Taken together, the EEG findings are consistent with deficits in long-range coordination of the oscillations that define non-REM sleep. Of course, the strength of an animal model is the ability to move beyond EEG recordings to examine specific circuits within the brain. Accordingly, combined hippocampal and medial prefrontal cortical depth recordings uncovered deficits in the synchrony that normally occurs within this circuit
during non-REM sleep. Specifically, hippocampal ripples (150–250 Hz bursts in the CT99021 cost local field potential) are typically tightly correlated with the occurrence of spindles in the prefrontal cortex (Siapas and Wilson, 1998). Phillips et al. (2012) report a decrease in the synchronization of spindles and ripples in MAM-E17 rats, as well as a decrease in the synchrony between prefrontal cortical and hippocampal single unit firing patterns. Veliparib ic50 Simply put, MAM-E17 rats show a loss of limbic-cortical synchrony. How might these findings relate to schizophrenia symptomatology? The authors suggest that this disruption in limbic-cortical interactions disorganizes the normally tightly orchestrated slow wave and ripple/spindle oscillations, reducing the extent of non-REM
sleep. Referring to the substantial literature implicating these oscillatory sleep phenomena in cognitive processes such as consolidation, they then speculate that such a disruption may contribute to the cognitive dysfunction seen in the disease. While the current manuscript does not directly compare disruptions in cognition and sleep in the MAM-E17 rats, the authors note that clinical studies suggest a correlation between reductions in non-REM sleep and cognitive performance
in patients with very schizophrenia (Manoach and Stickgold, 2009). From a mechanistic standpoint, the findings described here are intriguing, as they provide a framework for future studies into the specific mechanisms by which disruptions in neurodevelopment can alter the fidelity of sleep-related neural oscillations.
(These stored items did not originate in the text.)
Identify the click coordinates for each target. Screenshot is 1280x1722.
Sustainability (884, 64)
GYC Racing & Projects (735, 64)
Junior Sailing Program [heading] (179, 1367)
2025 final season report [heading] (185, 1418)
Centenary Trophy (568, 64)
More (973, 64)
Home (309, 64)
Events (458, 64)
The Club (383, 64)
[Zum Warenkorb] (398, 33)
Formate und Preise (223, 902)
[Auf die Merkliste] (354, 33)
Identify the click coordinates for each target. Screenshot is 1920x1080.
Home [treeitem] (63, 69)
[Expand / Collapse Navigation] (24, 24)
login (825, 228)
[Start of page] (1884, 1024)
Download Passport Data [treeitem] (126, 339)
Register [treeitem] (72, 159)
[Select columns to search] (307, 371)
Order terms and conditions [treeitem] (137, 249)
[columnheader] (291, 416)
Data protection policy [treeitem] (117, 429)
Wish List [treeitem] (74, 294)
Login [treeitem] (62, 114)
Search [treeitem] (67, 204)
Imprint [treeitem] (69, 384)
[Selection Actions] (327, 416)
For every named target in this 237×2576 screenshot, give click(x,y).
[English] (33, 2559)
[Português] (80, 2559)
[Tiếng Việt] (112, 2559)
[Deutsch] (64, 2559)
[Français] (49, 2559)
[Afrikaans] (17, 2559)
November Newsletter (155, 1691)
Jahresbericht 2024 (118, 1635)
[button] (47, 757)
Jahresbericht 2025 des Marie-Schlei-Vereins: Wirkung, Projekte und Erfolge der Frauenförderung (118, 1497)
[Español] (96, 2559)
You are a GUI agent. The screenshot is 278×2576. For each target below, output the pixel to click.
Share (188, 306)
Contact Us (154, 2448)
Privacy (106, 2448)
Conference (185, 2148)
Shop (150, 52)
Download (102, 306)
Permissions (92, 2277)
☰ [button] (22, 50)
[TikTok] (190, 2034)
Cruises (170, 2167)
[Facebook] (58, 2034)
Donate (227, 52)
In their discussion, Phillips et al. (2012) point to one possible mechanism: PV+ interneurons. The apparent density of these interneurons is decreased in both schizophrenia patients and MAM-E17 rats. Moreover, they have been implicated in the generation of cortical oscillations of various frequencies (Gonzalez-Burgos et al., 2011). Exploring the role of PV+ interneurons in delta-, ripple-, and spindle-frequency oscillations and their coordination during non-REM sleep would be a promising future endeavor. Another potential mechanistic path to explore would be the role of long-range connections in the observed physiological and behavioral phenotypes. Indeed, while the authors demonstrate some disruption of local processes, such as a subtle decrease in spindle density, the most striking findings relate to synchrony across regions.